(Data extracted from a collection)
•••

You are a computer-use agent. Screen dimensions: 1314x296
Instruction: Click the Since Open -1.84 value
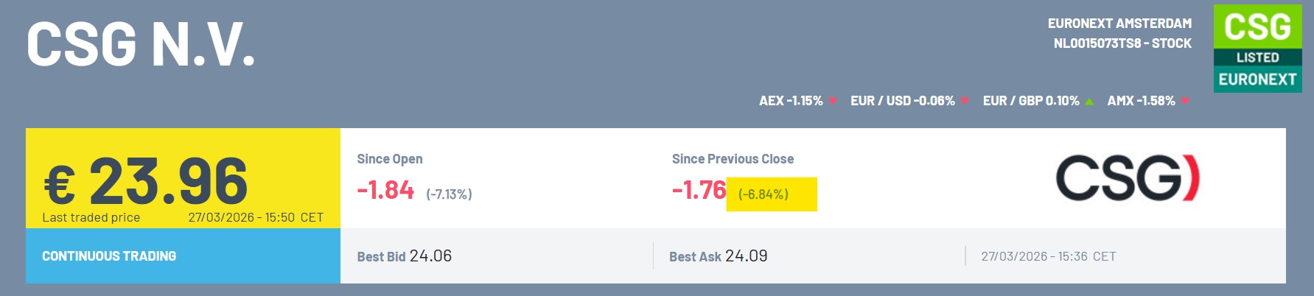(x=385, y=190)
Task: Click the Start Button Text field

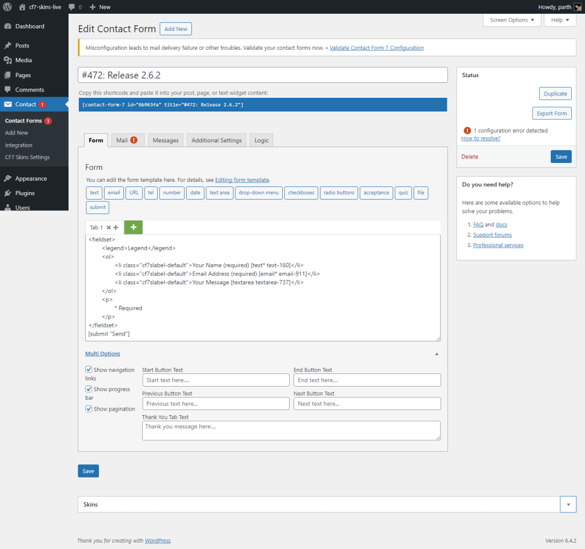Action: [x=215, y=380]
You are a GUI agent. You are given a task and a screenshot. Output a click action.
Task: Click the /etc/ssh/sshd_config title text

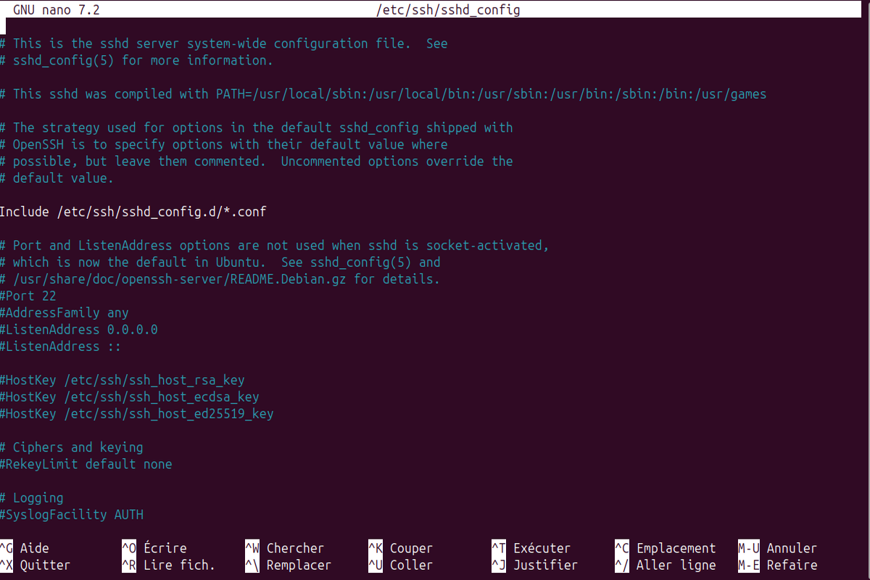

•••

YOUR INSTRUCTIONS: Every line from the one containing "You are a GUI" to the final line of the records should be duplicated exactly; no picture is to be copied.

SOLUTION:
You are a GUI agent. You are given a task and a screenshot. Output a click action.
Task: Click the /etc/ssh/sshd_config title text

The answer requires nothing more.